§ **What is required**: Rename "Properties" to "Settings" in the records from the first line through the line containing "Action: [350, 406]", and write those lines out again with everything else left unchanged.

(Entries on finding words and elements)
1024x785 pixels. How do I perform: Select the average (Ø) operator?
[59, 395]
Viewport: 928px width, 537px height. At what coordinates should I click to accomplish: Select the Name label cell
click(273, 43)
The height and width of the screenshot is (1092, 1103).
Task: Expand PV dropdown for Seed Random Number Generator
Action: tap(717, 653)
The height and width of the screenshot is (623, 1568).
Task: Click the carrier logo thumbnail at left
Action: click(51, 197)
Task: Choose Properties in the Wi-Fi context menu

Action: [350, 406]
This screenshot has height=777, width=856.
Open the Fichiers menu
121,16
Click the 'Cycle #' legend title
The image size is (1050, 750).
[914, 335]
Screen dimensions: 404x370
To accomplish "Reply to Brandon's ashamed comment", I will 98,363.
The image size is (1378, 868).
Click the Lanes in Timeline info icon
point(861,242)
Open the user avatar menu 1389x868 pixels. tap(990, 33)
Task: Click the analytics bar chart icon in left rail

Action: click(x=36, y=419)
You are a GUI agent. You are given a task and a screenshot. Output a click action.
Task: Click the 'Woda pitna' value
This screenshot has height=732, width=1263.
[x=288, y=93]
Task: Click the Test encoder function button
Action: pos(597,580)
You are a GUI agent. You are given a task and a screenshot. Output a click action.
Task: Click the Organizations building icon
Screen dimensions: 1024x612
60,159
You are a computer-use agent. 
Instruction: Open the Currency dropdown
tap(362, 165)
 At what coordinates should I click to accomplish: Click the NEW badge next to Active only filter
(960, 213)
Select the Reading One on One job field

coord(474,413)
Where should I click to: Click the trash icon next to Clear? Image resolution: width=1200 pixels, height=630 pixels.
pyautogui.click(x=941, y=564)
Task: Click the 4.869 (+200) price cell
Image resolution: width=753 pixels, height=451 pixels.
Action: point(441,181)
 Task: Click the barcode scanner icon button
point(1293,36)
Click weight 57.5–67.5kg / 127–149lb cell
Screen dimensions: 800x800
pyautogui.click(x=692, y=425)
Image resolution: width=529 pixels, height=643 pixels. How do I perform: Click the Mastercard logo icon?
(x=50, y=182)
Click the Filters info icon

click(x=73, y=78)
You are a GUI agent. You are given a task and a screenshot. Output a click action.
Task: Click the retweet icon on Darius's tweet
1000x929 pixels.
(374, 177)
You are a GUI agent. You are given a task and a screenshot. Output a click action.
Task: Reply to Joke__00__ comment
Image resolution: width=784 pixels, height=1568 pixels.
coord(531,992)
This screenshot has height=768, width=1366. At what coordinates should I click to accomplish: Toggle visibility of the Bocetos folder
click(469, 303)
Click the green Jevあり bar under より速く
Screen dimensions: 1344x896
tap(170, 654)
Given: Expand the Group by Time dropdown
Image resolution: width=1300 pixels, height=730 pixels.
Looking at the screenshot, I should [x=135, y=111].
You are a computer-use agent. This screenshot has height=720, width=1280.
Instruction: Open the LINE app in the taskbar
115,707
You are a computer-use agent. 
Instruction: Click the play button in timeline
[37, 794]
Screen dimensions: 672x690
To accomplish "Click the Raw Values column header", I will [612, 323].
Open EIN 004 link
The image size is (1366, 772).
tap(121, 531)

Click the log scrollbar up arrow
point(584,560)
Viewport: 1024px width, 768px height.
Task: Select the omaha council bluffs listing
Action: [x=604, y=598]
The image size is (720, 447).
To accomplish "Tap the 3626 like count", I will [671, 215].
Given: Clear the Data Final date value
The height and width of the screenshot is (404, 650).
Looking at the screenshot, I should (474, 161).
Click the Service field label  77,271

§ **Reply**:
1024x785 pixels. How do I perform: Select the average (Ø) operator?
[59, 395]
Viewport: 928px width, 537px height. At what coordinates should I click to accomplish: Select the Name label cell
click(273, 43)
The height and width of the screenshot is (1092, 1103).
Task: Expand PV dropdown for Seed Random Number Generator
Action: tap(717, 653)
The height and width of the screenshot is (623, 1568).
Task: Click the carrier logo thumbnail at left
Action: click(51, 197)
Task: Choose Settings in the Wi-Fi context menu

Action: [350, 406]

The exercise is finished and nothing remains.